Given input images $I \in R^{3 \times H \times W}$ , a vision transformer [14] applies a patch embedding layer to divide the images into patch tokens $z \in R^{n^{2} \times c}$ , where $n$ is determined by a pre-defined patch length, and $c$ is the channel dimension after the first convolution layer. A learnable class token is appended to the patch tokens to generate the input feature $z \in R^{(n^{2} + 1) \times c}$ of transformer blocks. Each transformer block comprises a multi-head self-attention (MHSA) and feed-forward network (FFN). The input tokens are projected into query, key, and value triplets $(Q, K, V)$ through linear layers, and the forward process of MHSA can be formulated as Equation 1:

MHSA (Q, K, V) = Softmax (\frac{Q K^{T}}{\sqrt{d}}) V . (1)

Algorithm 1

Algorithm 1.HandMIM PyTorch-like Style Pseudocode.

Algorithm 2

Algorithm 2.Self-distillation (S-D).

The output of the self-attention module is then passed through an inverted bottleneck multi-layer perceptron (MLP), also known as the feed-forward network. In practice, vision transformers are assembled by stacking a series of transformer blocks. We can obtain models of varying sizes by varying the channel width and layer depth of vision transformers.

Algorithm 3

Algorithm 3.Pose-aware alignment (PAA).

3.1.2 Masked image modeling

Masked image modeling (MIM) is a self-supervised learning technique that has been demonstrated to be a general method for image recognition tasks in many recent works [33]. Given input tokens $z \in R^{n^{2} \times c}$ , randomly create a binary mask $M \in {0,1}^{n \times n}$ . When $M = 1$ , the origin image tokens are passed through the neural network backbone, and when $M = 0$ , the input tokens are replaced with a special mask token $p_{mask}$ . By doing so, we obtain both the original tokens $z$ and the masked tokens $\hat{z}$ , which are calculated as $\hat{z} = M ⊙ p_{mask} + (1 - M) ⊙ z$ . The goal of the masked image modeling task is to train the backbone function $f (\cdot)$ and minimize the following loss function Equation 2 to recognize and recover the original tokens $z$ from the masked tokens $\hat{z}$ :

L_{MIM} = M \cdot ‖ f (\hat{z}) - z ‖^{2} . (2)
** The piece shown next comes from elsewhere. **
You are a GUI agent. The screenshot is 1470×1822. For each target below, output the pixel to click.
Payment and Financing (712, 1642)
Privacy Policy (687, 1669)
MIM encourages the model to learn robust local and global image representations, which is especially important for tasks requiring fine-grained understanding, such as 3D hand mesh estimation.

3.1.3 Self-distillation

Self-distillation is a common technique adopted in recent self-supervised learning frameworks [34, 35]. Given an input image $I$ , we apply two random data augmentations to the image, denoted as $I_{1}$ and $I_{2}$ , respectively. During training, we treat the backbone function $f (\cdot)$ as the student network. The teacher network shares the same architecture as the student network, but its weights are updated using the exponential moving average of the student weights rather than through gradient updates. The goal of self-distillation is to minimize the following consistency loss function Equation 3, which enforces consistency between the output features from the student and teacher networks using $I_{1}$ and $I_{2}$ , respectively, where $D$ is the distance metric, such as Kullback–Leibler divergence or L1/L2 loss functions:

L_{S D} = D (f_{student} (I_{1}), f_{teacher} (I_{2})) . (3)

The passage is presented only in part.